A teacher was sucked out of her classroom and knocked to the ground during the tornado in Montebello Wednesday, NBC Los Angeles reported.
In a cellphone video, the teacher could be seen standing near a door at Vail High School when one of the students told her someone had run outside. The teacher cracked the door open, and that's when a strong gust of wind flung it open, pulled her out and knocked her to the ground.
"Basically, she opens the door so she can get the student inside, and the entire door — she flies with the door, and it was absolutely crazy," one student told NBC Los Angeles.
Students could be seen helping the teacher up. NBC Los Angeles reported the teacher sustained minor injuries.
Michael Turner, a warehouse owner just south of downtown Montebello, told The AP that he called everyone inside after the skies turned ominous and the lights began to flicker.
"It got very loud," said Turner. "Things were flying all over the place."
Skylights were shattered, fire sprinklers broke, the gas line was severed, and a 5,000-square-foot section of the roof was ripped off of Turner's warehouse.
"I've been in California since 1965. Never seen anything like this," said Turner. "Earthquakes — we're used to that."
Damage to a building is seen Wednesday, March 22, 2023, in Montebello, Calif., after a possible tornado. (AP Photo/Ringo H.W. Chiu)
Rudy Garcia, a local gas station employee, told KTLA that he was working when the twister touched down.
"When I turned around, there was just debris, pretty much as high as a helicopter would be, super, super high," Garcia said to KTLA.

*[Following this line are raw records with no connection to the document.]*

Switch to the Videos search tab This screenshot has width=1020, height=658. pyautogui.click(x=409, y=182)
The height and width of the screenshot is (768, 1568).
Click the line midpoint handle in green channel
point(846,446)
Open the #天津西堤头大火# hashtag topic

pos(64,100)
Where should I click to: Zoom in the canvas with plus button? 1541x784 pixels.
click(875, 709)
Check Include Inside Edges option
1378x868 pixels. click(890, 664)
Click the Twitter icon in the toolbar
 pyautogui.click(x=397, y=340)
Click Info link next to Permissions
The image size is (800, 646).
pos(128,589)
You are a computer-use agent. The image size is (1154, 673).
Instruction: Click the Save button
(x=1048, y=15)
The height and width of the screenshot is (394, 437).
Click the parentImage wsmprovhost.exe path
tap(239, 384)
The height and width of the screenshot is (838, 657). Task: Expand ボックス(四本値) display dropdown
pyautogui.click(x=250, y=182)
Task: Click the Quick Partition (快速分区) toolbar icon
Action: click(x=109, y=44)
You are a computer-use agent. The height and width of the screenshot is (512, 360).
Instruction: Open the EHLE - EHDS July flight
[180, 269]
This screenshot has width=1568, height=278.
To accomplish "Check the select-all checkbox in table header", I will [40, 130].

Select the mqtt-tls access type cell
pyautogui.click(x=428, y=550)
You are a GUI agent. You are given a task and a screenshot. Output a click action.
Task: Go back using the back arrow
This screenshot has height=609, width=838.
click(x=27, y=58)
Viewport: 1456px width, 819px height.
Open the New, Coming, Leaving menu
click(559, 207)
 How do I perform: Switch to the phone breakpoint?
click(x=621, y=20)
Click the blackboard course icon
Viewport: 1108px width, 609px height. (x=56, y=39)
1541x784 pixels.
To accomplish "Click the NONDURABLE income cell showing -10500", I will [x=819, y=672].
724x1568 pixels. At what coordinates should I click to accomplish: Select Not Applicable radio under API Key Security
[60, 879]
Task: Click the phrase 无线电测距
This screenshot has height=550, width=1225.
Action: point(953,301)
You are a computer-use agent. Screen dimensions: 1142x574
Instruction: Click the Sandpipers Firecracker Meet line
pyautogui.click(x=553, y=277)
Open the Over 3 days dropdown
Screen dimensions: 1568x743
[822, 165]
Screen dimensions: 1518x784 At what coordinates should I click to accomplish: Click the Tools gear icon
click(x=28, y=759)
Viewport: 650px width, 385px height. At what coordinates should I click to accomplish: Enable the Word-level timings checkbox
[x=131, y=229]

According to Garcia, the twister blew out a sign and the windows at the gas station.
The fire department went from building to building Wednesday after the twister lifted, putting red tape on severely damaged structures. At least 11 of the 17 buildings damaged by the tornado were deemed uninhabitable, ABC 7 reported.
Wednesday's tornado was not the only one to be reported in California this week. On Tuesday, the NWS confirmed that an EF0-strength tornado touched down in Carpinteria, located 90 miles northwest of Los Angeles. That twister, which had estimated winds up to 75 mph, hit a mobile home park and damaged about 25 homes.
Tornadoes are rare but not unheard of in California. On average, less than 10 tornadoes touch down in the state every year, according to the National Oceanic and Atmospheric Administration, CNN reported.
Despite Los Angeles's rich tornado history, with several EF2 tornadoes, the last EF2-strength twister to touch down in the Los Angeles metro area was on March 1, 1983. The last EF1 to touch down in the area was on Jan. 1, 2010.
The tornadoes in California were spawned from a bomb cyclone that barreled through California earlier this week and left at least five people dead. The storm also delivered flooding rain, intense winds, heavy snow and severe thunderstorms to the storm-weary state.